The IT world is known for its many legends, myths and acronyms. One of the most mentioned terms in the IT industry is “nines” and it is often used to determine standards in reliability. The nines are a way of informing consumers about availability of services. Carrier grade is a standard within the telco world to define performance and reliability. The nines can help consumers to know about probable up-time. On the other hand, we will also be able to determine the probability of failure and the reliability of a product. As a definition, reliability is about whether a system performs correctly and availability is about whether a system is ready for use.
IT equipments manufacturers provide an estimation of products reliability, in form of MTBF and MTTR. Mean Time Between Failure or MBTF is the average time a module will experience failure. Mean Time To Recovery is an estimation of the average time required to repair or recover a module. We should bear in mind that these estimations are provided by manufacturers and we shouldn’t see them as hard and fast standards. Manufacturers may have different quality assurances procedures to ensure that products meet specific standards.
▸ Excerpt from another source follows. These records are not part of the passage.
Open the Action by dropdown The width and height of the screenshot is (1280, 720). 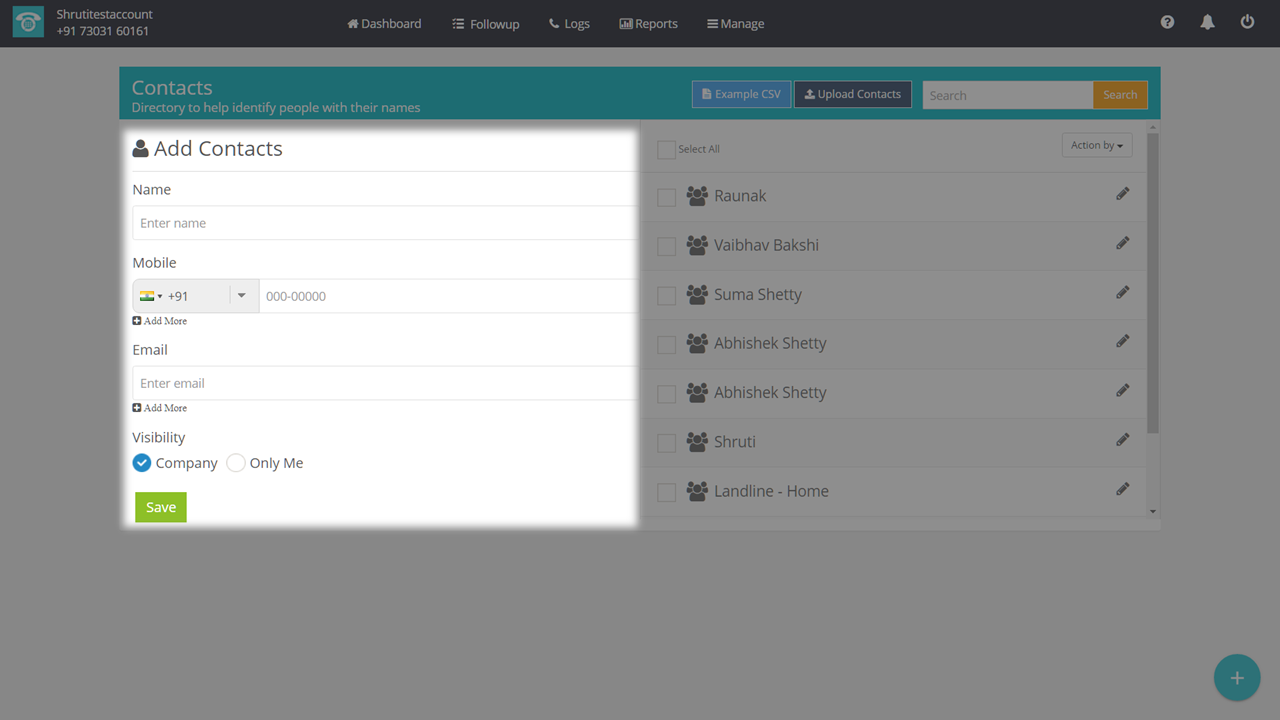click(1096, 146)
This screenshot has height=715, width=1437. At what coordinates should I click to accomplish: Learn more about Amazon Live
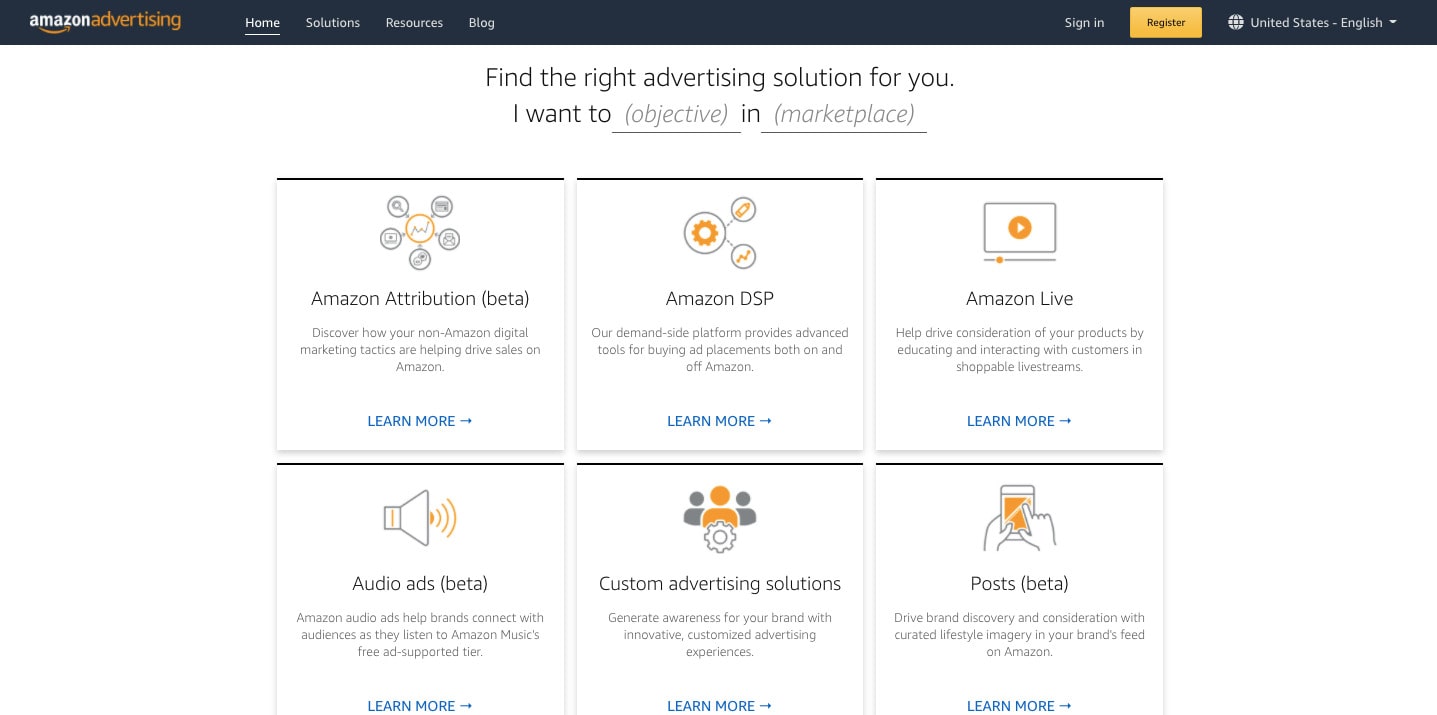(1019, 421)
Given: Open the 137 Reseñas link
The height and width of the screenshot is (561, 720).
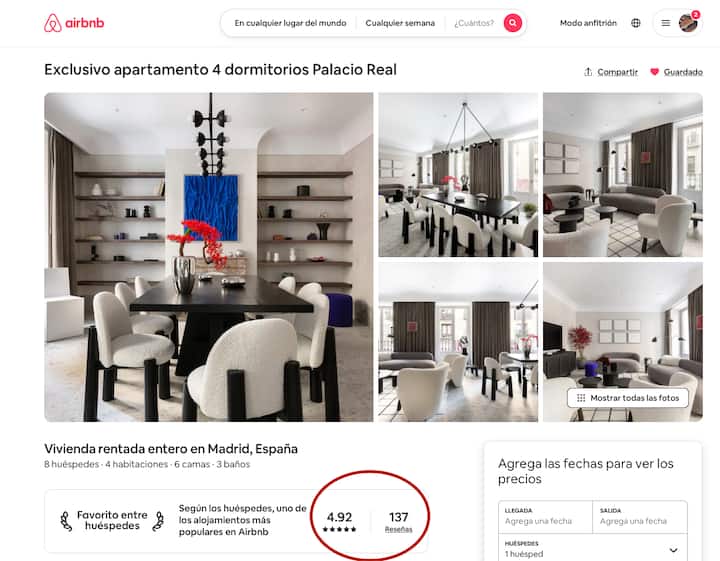Looking at the screenshot, I should (398, 522).
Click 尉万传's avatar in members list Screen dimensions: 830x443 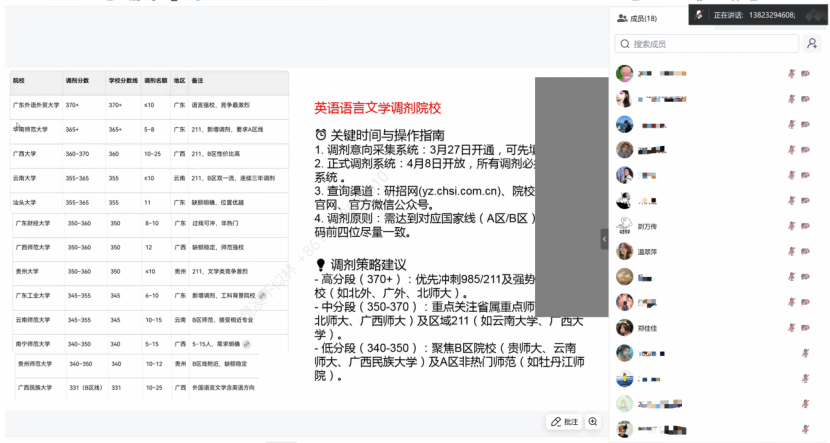[624, 225]
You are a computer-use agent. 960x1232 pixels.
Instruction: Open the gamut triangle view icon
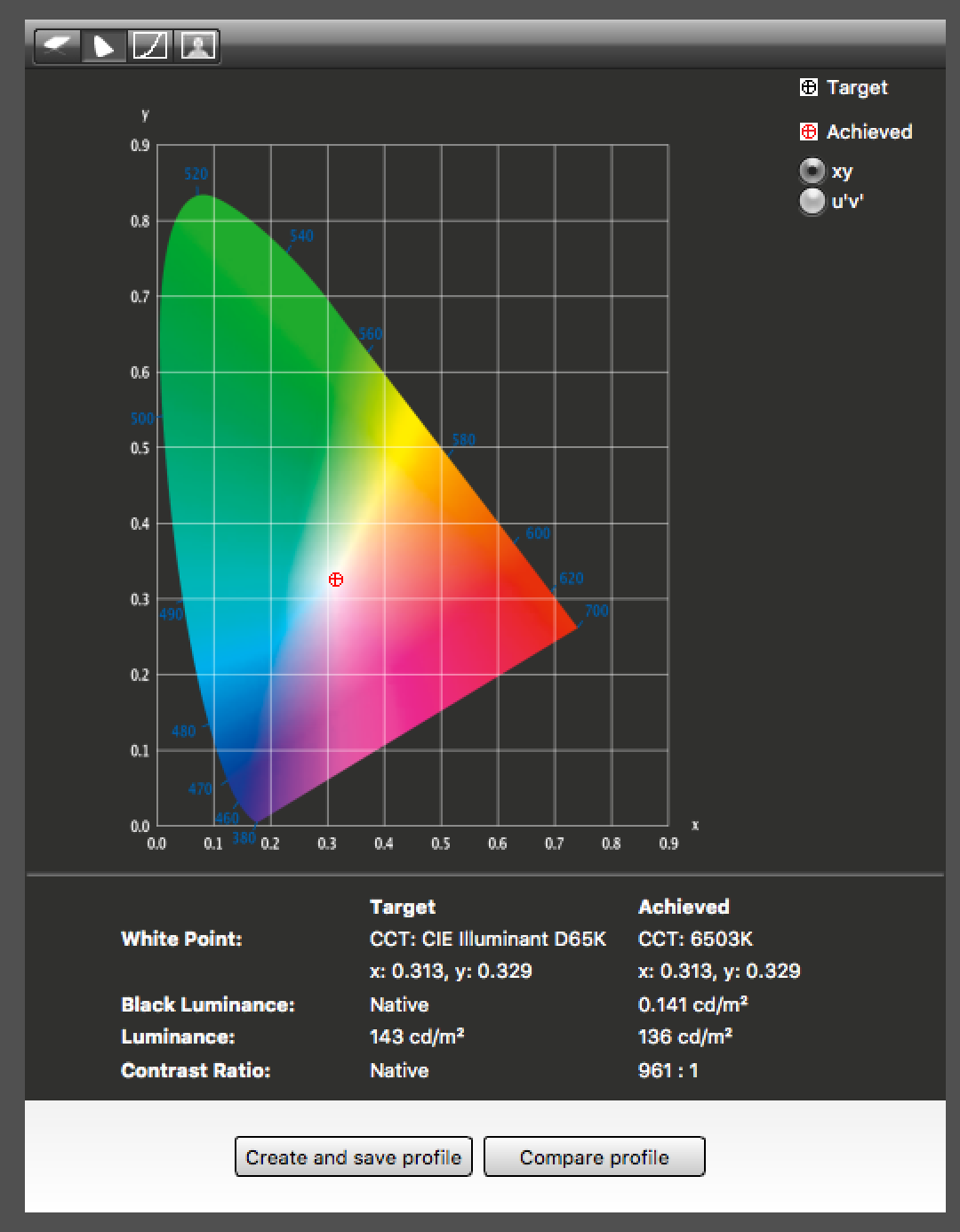tap(103, 46)
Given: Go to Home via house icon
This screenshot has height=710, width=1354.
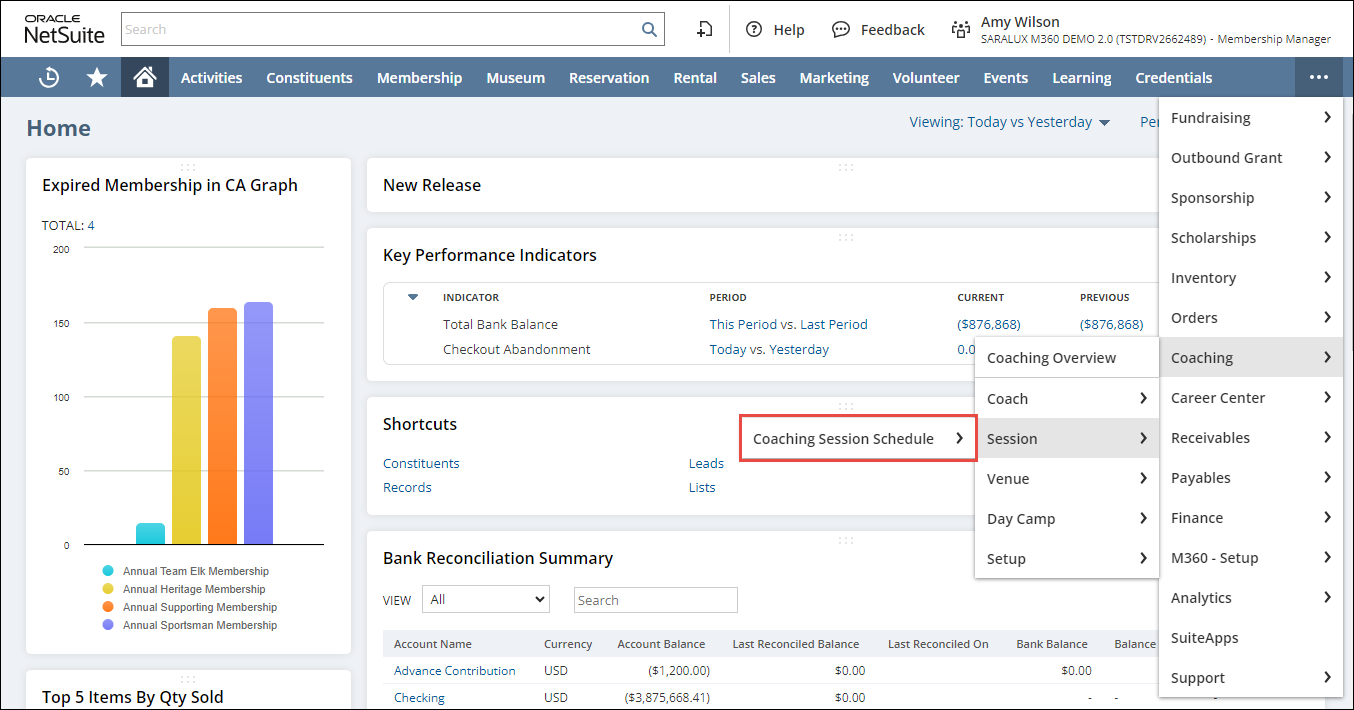Looking at the screenshot, I should click(x=145, y=78).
The nines in the industry world are usually defined as the following:
- 1 nine – 90% = Downtime of 36.5 days per year
- 2 nines – 99% = Downtime of 3.65 days per year
- 3 nines – 99.9% = Downtime of 8.76 hours per year
- 4 nines – 99.99% = downtime of 52 minutes per year
- 5 nines- 99.999% = downtime of 5 minutes per year
- 6 nines – 99.9999% = downtime of 31 seconds per year
As we can see, nines are typically units of percentage that defines the availability of a module or service.
These days, telco networks and data centers are required to stay operations 24 x 7 x365. The market and customers expect to obtain this level of availability. Integrators and manufacturers need to make sure they can offer acceptable levels of availability and reliability to meet the demands. Manufacturers always strive to create modules and resources with the highest standard of availability. In doing this, manufacturers need to have boundaries, targets, measures and guides to work to, so these “nines” fit the objectives quite well.
In reality, the availability of cloud services doesn’t increase the availability requirements per se. It also doesn’t reinforce the pressure exerted towards manufacturers and service providers to ensure reliability. The SLA (Service Level Agreement) of Amazon EC2 specifies the 99.95% of availability over the trailing 365 days period. It means, Amazon could suffer about 1 hour of outage per year spread over a few days and it still complies with the standards mentioned in the SLA.
This may not be a problem for individual who rarely purchases products from Amazon, but because the company serves millions of consumers; this level of outage could affect many people. Web server and cloud clients should also consider whether providers have provided them with enough nines. The “2-nine” reliability standard could sound like a good thing, but it is a bad thing if our website goes down for a total of nearly 4 days each year.